Human Review Trials: measure disagreement rates and tune thresholds.
Load Tests: ensure model server handles expected QPS with acceptable latency.

Also run false-positive and false-negative audits periodically.

Performance And Scaling

Rule pass is fast; run it inline.
ML inference is heavier — batch multiple samples and use GPU if available.
Separate pipeline: preprocess + rule pass synchronous; collect uncertain items and run batched ML inference.
Use horizontal scaling for workers and autoscale model serving by CPU/GPU metrics.

Throughput design targets

Latency sensitive flows (ingest → mask) need sub-second rule-based masking.
Bulk historical scans can take hours — prioritize by risk and use distributed workers.

Privacy, Security And Legal Considerations

Minimize exposure of raw PII inside application logs — censor values in logs.
Encrypt PII at rest and in transit.
Audit all access to PII (who viewed original, who approved changes).
Implement role-based access control for review UI.
Provide data subject request APIs (export, delete) and ensure pipeline respects them.
Keep data retention policies and deletion workflows.

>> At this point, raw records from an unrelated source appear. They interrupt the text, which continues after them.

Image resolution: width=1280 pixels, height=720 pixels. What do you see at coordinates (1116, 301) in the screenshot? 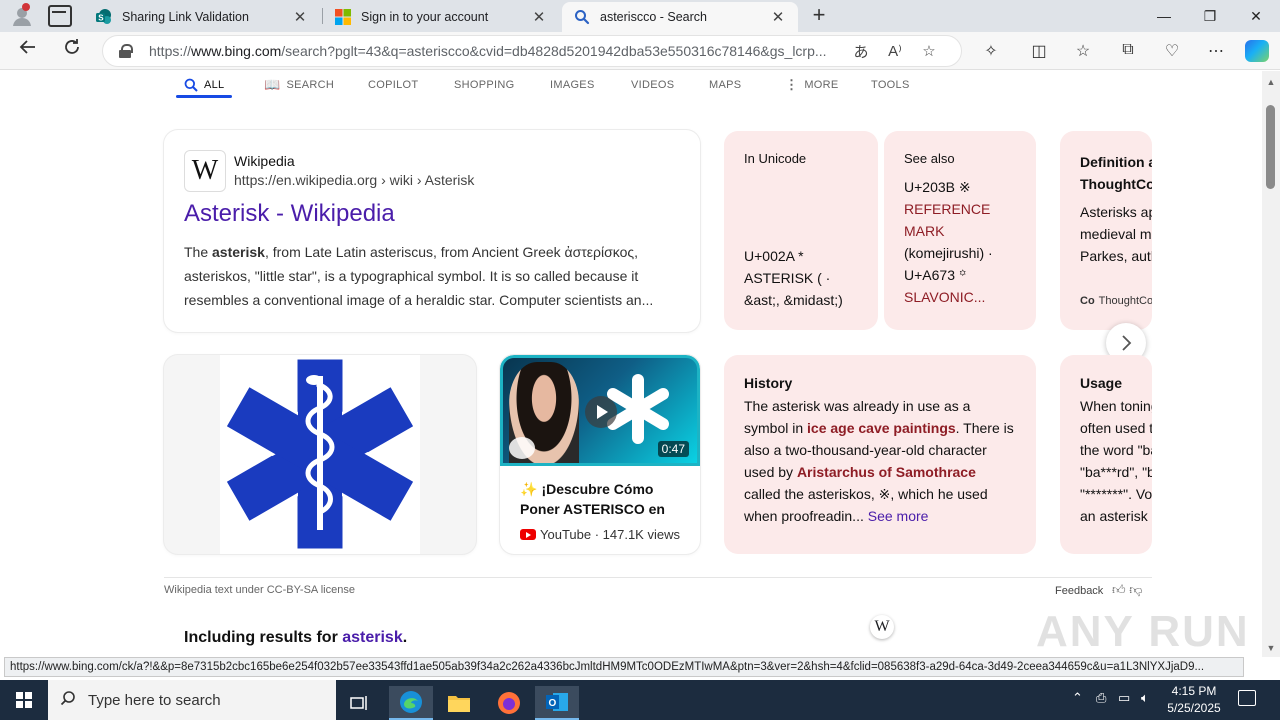
I see `definition-source: Co ThoughtCo` at bounding box center [1116, 301].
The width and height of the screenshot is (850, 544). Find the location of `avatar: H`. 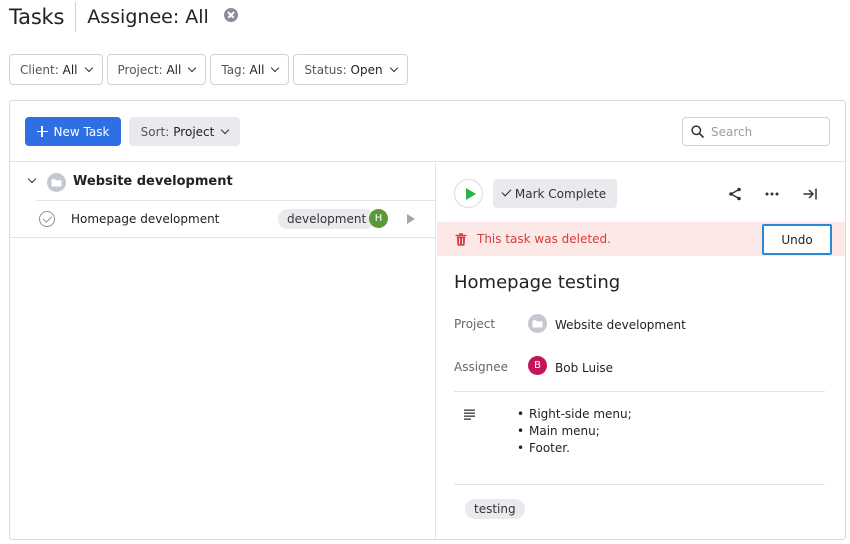

avatar: H is located at coordinates (378, 218).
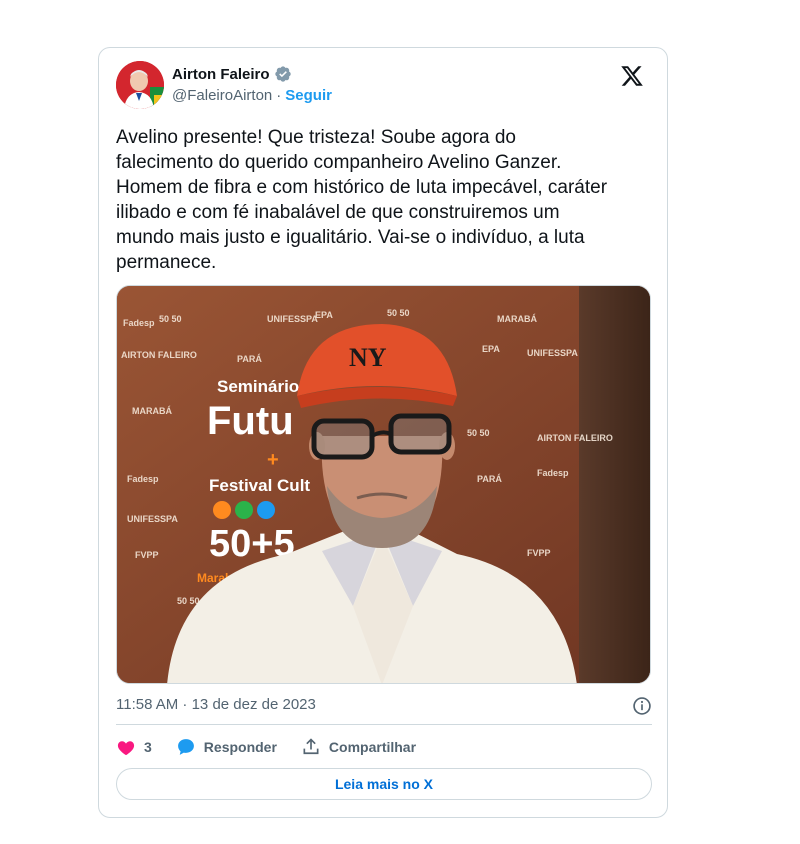 The height and width of the screenshot is (844, 800). I want to click on author-handle-row: @FaleiroAirton · Seguir, so click(252, 96).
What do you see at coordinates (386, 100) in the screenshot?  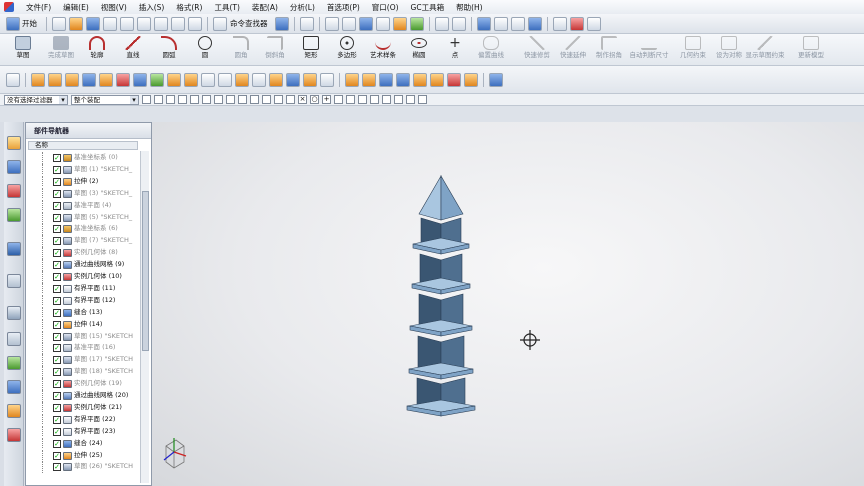 I see `snap-ordinary-point-icon` at bounding box center [386, 100].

Monitoring And Observability

Metrics to capture:

Number of detections per PII type.
Auto-anonymize rate vs review rate.
Average ML confidence per type.
Review queue size and reviewer throughput.
Time to action (how long items stay in review).

Logs and traces should include traceId, job id and detection id for end-to-end debugging.

Example End-to-End Scenario

Scenario: Bulk scan of customer support transcripts to remove PII before analytics.

ETL extracts transcripts into object store and emits a scan-request event.
Detection worker picks up a transcript, runs rule pass: finds a few emails and phone numbers → masks them immediately.
ML pass identifies suspected names with medium confidence → creates detection records and enqueues them in review-queue.
Data steward opens Angular review UI, approves most suggestions and corrects a wrong span. Approval triggers policy action: pseudonymize approved names.
Final masked transcript stored in safe store and analytics job consumes it.

Audit trail records the original snippet (encrypted), reviewer decisions, and the final action.

Roadmap And Improvements

Add active learning: feed reviewer corrections back to retrain model periodically.
Add language detection and per-language models for better performance.
Expand to structured data sources (databases) with column-level policies and differential thresholds.
Integrate BYOK for tenant-specific key control over pseudonymization.

Summary

An AI-based data classification pipeline is a practical, high-value capability for any organisation that stores or processes sensitive data. A production-ready pipeline combines deterministic rules, ML models, a robust .NET backend, and a focused Angular review UI. Key success factors are accuracy (low false positives/negatives), auditable actions, scalable model serving, and clear governance rules.

Start with a simple hybrid detector (regex + off-the-shelf NER), add human review for low-confidence items, and iterate with active learning.